Widening the Vision for Microfinance Investors and Providers
“Business sense” does not mean profit maximization. Indeed, Burt regards for-profit structure as something of a shackle—at least for him. “Non-profit status allows you maneuvering space for R&D,” he says. “Since neither the board nor I want to make money, we get more thrill out of developing new programs than we do from maximizing profit in old ones.”

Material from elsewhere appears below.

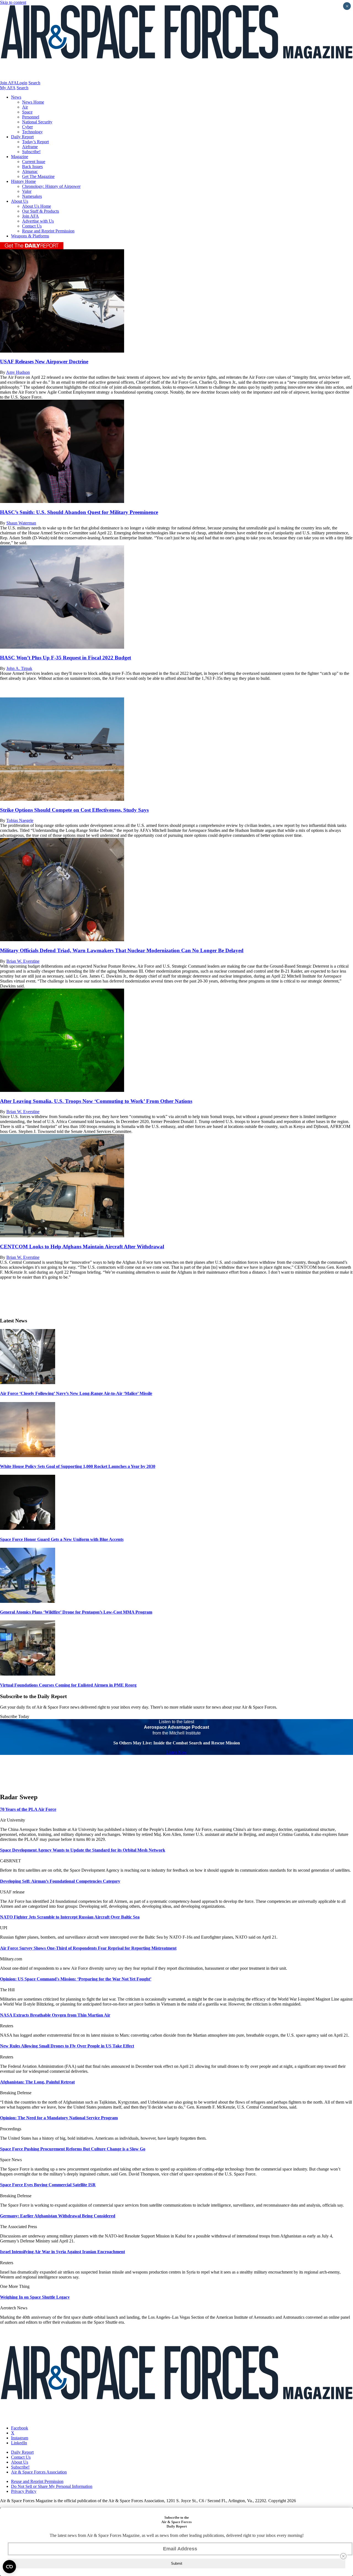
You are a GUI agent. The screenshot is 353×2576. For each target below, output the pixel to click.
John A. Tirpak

But what about MFIs that are answerable to investors? Can they afford to branch into high-touch social services? Burt thinks so. "Today, the world is ready and demanding that profits be plowed back into communities," he says. "A minimum of corporate social responsibility is required. Our job in Fundación Paraguaya is to show investors how they can have their cake and eat it, too. The board requires a minimum of 10 percent ROE. That is the necessary threshold for borrowing from local banks. Investors get their money, banks get their money and we try to attain a triple bottom line: economic, social, and environmental. We are discovering that these goals are completely compatible. We have high loyalty from our borrowers because they see that FP cares. We are not minimalist; we are not trying to do the least with the most profit.”
“The biggest achievement of microfinance was to show the poor can help themselves,” he asserts. “Before that, the street vendor was not considered useful to society. The discovery of microenterprise at the base of the pyramid was fantastic, it was making the invisible visible. It debunked many theses, such as that the poor can’t help themselves, can’t work under market conditions, can only do finance with soft money, long-term loans.”
As a microfinance provider, Burt believes, "You must see social problems as opportunities to do things for the poor, opportunities for microfinance. If MFIs are there just to reap benefits, if people think microfinance has become cynical, there will be a backlash. If we say we are working in the social sector, that’s a strong responsibility we cannot take lightly.”